[Raw data — start]
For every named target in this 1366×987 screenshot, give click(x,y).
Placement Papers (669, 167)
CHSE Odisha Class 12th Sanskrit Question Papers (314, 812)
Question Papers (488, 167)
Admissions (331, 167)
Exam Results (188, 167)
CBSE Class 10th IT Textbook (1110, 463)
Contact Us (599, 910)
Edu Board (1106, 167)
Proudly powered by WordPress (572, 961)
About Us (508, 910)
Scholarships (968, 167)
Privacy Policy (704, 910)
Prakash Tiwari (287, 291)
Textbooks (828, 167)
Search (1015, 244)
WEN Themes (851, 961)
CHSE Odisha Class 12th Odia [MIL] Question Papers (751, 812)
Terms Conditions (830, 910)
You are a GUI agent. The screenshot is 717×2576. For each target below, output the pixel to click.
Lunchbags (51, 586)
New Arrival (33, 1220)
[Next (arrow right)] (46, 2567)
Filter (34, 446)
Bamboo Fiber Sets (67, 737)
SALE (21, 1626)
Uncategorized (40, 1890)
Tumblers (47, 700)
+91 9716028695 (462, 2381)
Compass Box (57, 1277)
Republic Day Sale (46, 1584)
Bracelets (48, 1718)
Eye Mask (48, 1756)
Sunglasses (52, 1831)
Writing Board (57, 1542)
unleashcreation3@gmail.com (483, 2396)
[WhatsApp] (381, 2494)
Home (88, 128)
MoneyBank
[Raw data — finish]
__Required work__:
Transcribe the records above exactly.

__Expected answer__:
For every named target in this 1366×987 screenshot, give click(x,y).
Placement Papers (669, 167)
CHSE Odisha Class 12th Sanskrit Question Papers (314, 812)
Question Papers (488, 167)
Admissions (331, 167)
Exam Results (188, 167)
CBSE Class 10th IT Textbook (1110, 463)
Contact Us (599, 910)
Edu Board (1106, 167)
Proudly powered by WordPress (572, 961)
About Us (508, 910)
Scholarships (968, 167)
Privacy Policy (704, 910)
Prakash Tiwari (287, 291)
Textbooks (828, 167)
Search (1015, 244)
WEN Themes (851, 961)
CHSE Odisha Class 12th Odia [MIL] Question Papers (751, 812)
Terms Conditions (830, 910)
You are a GUI agent. The screenshot is 717×2576. For each target below, output the pixel to click.
Lunchbags (51, 586)
New Arrival (33, 1220)
[Next (arrow right)] (46, 2567)
Filter (34, 446)
Bamboo Fiber Sets (67, 737)
SALE (21, 1626)
Uncategorized (40, 1890)
Tumblers (47, 700)
+91 9716028695 (462, 2381)
Compass Box (57, 1277)
Republic Day Sale (46, 1584)
Bracelets (48, 1718)
Eye Mask (48, 1756)
Sunglasses (52, 1831)
Writing Board (57, 1542)
unleashcreation3@gmail.com (483, 2396)
[WhatsApp] (381, 2494)
Home (88, 128)
MoneyBank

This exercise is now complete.